Oklahoma to use animal euthanizing drug to execute inmate

Paula Duffy's picture

An Oklahoma man sentenced to die today, December 16 will be executed using pentobarbital, commonly used to euthanize animals.

There is a severe shortage of the drug sodium thiopental, used in the U.S. in three-drug cocktails for executions by lethal injection.

The Associated Press reports that Hospira, Inc., which is the sole manufacturer in this country, said new batches of the barbiturate would not be available until early 2011. Hospira blames the problem on suppliers of the materials that go into manufacturing sodium thiopental.

As would be expected, there was a court challenge once the prisoner's legal counsel was advised of the intention to use a substitute. A hearing in federal court during which the judge heard from anesthesia experts from both sides, resulted in a ruling in favor of the State of Oklahoma.

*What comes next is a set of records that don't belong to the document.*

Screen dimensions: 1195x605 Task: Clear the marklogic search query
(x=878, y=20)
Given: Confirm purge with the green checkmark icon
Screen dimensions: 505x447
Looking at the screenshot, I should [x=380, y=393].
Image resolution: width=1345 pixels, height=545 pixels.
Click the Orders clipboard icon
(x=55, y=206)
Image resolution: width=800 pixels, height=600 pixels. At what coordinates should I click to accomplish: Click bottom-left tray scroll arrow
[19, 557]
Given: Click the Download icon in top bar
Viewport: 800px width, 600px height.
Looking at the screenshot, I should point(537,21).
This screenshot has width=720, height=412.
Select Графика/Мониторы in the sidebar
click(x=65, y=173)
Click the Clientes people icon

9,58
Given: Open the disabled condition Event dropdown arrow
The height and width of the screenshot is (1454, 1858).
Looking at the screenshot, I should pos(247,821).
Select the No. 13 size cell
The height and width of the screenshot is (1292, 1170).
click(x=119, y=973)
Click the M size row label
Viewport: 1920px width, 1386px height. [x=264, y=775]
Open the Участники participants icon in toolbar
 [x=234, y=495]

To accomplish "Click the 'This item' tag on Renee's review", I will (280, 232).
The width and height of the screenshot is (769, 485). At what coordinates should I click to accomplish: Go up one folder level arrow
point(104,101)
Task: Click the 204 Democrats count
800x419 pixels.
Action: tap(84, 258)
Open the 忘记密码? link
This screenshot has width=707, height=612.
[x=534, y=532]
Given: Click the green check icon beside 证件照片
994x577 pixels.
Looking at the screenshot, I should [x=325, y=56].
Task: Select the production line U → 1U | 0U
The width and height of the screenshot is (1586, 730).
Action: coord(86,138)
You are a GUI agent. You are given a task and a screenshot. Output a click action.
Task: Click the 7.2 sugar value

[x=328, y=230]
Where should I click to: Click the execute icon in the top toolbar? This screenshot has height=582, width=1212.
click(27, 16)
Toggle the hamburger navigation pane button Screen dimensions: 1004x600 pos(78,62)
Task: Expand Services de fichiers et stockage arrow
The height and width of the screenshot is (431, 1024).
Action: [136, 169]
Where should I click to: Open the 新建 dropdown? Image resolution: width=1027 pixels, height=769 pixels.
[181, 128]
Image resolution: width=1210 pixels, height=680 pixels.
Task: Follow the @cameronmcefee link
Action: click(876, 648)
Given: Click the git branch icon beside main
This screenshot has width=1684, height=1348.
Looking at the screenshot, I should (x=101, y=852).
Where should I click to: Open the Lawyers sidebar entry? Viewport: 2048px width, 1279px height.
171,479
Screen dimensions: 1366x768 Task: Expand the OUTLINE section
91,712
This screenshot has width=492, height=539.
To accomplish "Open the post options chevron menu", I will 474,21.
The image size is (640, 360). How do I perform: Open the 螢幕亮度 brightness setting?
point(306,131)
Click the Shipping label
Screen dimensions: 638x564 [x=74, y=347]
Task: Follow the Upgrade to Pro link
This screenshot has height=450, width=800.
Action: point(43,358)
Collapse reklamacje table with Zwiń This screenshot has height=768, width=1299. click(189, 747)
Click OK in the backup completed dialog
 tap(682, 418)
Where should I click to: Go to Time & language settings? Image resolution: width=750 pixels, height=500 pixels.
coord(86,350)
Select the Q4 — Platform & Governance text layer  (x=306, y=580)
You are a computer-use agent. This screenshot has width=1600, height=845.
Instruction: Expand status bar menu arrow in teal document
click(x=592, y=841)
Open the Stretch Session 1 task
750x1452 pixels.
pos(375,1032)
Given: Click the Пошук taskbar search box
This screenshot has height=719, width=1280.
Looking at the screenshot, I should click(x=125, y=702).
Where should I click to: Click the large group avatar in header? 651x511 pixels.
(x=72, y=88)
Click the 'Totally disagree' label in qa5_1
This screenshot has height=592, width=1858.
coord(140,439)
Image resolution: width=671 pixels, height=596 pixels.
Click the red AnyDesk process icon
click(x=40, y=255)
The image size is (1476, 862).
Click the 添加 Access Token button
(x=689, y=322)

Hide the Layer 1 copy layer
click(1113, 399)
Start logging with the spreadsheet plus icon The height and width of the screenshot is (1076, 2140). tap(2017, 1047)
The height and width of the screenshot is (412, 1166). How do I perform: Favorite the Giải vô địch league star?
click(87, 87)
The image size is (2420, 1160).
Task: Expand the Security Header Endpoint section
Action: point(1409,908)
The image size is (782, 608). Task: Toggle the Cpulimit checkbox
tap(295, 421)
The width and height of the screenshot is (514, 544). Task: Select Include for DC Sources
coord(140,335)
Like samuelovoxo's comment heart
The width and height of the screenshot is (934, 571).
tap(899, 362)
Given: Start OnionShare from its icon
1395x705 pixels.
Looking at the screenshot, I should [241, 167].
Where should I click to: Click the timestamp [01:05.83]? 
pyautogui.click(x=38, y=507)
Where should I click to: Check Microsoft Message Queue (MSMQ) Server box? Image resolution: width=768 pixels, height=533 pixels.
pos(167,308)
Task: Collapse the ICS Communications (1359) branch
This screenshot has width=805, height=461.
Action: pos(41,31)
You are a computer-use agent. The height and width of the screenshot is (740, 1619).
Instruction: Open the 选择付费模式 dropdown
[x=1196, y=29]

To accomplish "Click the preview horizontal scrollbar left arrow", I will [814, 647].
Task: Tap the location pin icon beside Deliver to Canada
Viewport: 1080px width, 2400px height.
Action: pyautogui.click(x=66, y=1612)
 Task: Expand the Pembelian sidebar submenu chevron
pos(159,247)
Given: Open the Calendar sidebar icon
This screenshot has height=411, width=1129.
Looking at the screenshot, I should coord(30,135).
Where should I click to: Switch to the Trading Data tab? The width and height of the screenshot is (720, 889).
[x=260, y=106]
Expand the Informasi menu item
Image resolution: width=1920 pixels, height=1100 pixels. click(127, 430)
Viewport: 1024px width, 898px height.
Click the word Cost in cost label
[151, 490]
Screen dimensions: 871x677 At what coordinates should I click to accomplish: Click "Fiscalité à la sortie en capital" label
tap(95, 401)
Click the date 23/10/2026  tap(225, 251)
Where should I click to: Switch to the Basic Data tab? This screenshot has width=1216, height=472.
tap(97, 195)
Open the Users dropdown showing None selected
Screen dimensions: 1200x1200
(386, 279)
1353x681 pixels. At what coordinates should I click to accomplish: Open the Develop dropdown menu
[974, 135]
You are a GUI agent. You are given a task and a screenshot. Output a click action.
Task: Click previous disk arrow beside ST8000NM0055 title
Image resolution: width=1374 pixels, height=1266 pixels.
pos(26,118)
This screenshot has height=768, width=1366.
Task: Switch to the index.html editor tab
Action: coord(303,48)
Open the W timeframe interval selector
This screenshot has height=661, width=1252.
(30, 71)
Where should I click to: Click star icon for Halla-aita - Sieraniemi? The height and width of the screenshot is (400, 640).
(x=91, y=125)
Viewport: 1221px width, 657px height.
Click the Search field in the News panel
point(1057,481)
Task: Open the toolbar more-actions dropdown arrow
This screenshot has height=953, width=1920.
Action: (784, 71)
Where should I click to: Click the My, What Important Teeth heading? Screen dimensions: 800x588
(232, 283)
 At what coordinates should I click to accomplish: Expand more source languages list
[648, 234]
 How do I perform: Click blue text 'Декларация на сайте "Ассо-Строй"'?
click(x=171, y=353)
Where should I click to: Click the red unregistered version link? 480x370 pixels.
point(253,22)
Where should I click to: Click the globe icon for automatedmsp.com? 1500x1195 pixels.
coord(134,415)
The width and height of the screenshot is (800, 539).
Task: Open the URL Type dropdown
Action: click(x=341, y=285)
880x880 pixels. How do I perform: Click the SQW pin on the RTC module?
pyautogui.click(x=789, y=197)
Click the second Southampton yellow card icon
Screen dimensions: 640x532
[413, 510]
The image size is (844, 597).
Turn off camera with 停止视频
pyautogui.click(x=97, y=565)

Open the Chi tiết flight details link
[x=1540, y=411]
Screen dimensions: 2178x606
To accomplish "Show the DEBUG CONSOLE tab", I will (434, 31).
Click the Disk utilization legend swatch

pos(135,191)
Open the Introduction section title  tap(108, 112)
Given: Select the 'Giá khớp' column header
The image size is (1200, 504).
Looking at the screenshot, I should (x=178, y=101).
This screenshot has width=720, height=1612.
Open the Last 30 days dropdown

The prosecution's medical expert testified that pentobarbital causes unconsciousness and even death within minutes. That countered the defense's witness who had to admit there was no data to back up his position, that the alternative drug could cause the inmate to remain aware during the administration of the other drugs that cause severe pain prior to death.

An appeal to the Tenth Circuit Court of Appeals brought the same result on Tuesday, setting up the execution of John David Duty, 58 to go off on time at 6 pm CT today.

Duty agreed to plead guilty to first degree murder for the 2001 killing of a fellow inmate at the prison in which he was already incarcerated. The crimes that put Duty in jail to begin with were rape, robbery and shooting with intent to kill.

Although Duty's attorneys asked for a life sentence without parole after this latest crime, Duty himself admitted that he would kill again if put back into the general prison population.

Earlier this week, an episode of the CBS drama, "The Good Wife" used a plot line that included the sodium thiopental shortage.